▸ **WHAT YOU HAVE TO DO**: Please return the lines below verbatim, beginning at the one that has "Image resolution: width=1355" and stopping after the one that has "Given: Download the Legal Brief - Case Study", and add no other lines.

▸ **RECORDS FOR THIS TASK**:

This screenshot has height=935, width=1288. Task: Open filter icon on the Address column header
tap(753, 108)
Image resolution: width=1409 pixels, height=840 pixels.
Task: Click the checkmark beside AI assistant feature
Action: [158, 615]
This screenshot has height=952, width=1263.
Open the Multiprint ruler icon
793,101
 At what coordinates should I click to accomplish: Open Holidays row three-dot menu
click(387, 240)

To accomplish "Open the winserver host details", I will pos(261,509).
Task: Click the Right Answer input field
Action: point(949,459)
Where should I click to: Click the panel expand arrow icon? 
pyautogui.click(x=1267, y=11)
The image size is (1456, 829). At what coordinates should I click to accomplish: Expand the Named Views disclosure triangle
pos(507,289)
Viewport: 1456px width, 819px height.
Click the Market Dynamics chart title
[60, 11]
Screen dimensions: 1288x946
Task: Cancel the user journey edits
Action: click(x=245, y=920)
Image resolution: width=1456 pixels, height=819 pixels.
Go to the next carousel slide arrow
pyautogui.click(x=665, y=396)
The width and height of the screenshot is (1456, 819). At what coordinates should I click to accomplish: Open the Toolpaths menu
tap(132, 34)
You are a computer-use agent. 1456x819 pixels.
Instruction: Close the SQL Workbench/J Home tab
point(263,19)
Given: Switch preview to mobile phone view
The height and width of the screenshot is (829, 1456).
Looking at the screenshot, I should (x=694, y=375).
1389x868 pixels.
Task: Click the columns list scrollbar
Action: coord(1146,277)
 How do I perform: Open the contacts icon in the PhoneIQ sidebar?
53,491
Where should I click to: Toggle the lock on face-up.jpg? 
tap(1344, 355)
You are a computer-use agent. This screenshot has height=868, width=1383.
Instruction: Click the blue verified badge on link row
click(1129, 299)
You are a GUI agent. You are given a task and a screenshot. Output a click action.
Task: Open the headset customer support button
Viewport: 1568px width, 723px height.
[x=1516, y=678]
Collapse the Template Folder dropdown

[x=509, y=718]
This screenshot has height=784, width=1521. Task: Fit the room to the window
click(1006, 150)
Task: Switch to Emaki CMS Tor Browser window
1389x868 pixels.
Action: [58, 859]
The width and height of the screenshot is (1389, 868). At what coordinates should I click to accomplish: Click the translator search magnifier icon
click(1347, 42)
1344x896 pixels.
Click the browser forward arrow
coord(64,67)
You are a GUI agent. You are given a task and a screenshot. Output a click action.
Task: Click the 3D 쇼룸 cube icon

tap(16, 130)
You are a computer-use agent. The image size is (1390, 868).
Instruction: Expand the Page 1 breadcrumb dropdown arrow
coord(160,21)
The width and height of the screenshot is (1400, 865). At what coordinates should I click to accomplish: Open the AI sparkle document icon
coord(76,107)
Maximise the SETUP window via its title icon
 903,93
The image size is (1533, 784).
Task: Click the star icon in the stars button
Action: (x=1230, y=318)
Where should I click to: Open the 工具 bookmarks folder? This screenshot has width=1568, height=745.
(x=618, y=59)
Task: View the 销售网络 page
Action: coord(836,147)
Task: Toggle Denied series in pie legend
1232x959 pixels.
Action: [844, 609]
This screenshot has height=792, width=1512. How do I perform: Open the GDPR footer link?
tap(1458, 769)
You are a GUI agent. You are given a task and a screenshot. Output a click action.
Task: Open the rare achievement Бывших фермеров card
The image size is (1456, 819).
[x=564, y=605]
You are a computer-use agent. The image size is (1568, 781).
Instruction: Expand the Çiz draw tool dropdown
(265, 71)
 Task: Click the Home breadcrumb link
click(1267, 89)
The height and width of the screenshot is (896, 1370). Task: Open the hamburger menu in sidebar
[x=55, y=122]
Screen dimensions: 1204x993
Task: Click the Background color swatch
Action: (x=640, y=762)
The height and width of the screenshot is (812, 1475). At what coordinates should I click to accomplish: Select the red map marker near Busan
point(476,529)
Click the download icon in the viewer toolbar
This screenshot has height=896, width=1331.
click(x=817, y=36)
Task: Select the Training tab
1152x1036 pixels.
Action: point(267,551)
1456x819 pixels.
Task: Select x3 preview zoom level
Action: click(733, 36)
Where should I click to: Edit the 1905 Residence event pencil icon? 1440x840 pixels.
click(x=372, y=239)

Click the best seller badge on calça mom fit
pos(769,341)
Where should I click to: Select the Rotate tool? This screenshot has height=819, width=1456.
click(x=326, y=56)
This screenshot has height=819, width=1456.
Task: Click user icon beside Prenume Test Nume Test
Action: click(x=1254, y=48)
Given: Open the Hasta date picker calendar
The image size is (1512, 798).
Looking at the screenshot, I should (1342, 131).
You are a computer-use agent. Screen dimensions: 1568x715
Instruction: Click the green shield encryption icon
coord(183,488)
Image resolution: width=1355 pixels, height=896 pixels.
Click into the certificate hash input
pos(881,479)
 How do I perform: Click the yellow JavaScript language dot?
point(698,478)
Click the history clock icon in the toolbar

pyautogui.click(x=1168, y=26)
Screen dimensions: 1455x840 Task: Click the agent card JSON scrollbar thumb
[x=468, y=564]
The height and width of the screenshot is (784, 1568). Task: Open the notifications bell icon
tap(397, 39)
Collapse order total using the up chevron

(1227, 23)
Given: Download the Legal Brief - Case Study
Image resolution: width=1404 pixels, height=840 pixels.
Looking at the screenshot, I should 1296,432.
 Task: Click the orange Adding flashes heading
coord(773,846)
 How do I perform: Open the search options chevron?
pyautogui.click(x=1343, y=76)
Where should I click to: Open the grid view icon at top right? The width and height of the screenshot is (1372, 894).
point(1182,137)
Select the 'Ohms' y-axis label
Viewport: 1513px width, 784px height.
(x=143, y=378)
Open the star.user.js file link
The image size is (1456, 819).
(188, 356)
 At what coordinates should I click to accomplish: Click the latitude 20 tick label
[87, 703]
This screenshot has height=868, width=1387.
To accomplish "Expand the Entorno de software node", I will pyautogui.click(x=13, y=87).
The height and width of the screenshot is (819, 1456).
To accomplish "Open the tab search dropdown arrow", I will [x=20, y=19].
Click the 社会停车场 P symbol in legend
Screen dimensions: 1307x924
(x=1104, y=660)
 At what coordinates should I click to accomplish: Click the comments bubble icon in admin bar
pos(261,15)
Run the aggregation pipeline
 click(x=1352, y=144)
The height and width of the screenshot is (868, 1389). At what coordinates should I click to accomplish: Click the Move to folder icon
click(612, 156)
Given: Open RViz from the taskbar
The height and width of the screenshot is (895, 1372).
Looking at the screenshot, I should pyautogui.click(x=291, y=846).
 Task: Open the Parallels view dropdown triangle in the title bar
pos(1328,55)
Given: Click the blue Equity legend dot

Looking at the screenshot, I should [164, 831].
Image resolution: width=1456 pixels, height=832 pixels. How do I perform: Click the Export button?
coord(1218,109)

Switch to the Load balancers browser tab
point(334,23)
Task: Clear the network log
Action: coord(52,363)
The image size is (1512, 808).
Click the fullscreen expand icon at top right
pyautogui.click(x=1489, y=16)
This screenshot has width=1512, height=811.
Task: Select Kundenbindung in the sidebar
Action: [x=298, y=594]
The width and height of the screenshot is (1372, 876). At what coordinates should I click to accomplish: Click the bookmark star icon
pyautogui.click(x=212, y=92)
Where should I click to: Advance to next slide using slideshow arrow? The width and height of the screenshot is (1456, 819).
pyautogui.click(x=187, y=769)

▸ **FINISHED EXERCISE**:
Image resolution: width=1355 pixels, height=896 pixels.
Click into the certificate hash input
pos(881,479)
 How do I perform: Click the yellow JavaScript language dot?
point(698,478)
Click the history clock icon in the toolbar

pyautogui.click(x=1168, y=26)
Screen dimensions: 1455x840 Task: Click the agent card JSON scrollbar thumb
[x=468, y=564]
The height and width of the screenshot is (784, 1568). Task: Open the notifications bell icon
tap(397, 39)
Collapse order total using the up chevron

(1227, 23)
Given: Download the Legal Brief - Case Study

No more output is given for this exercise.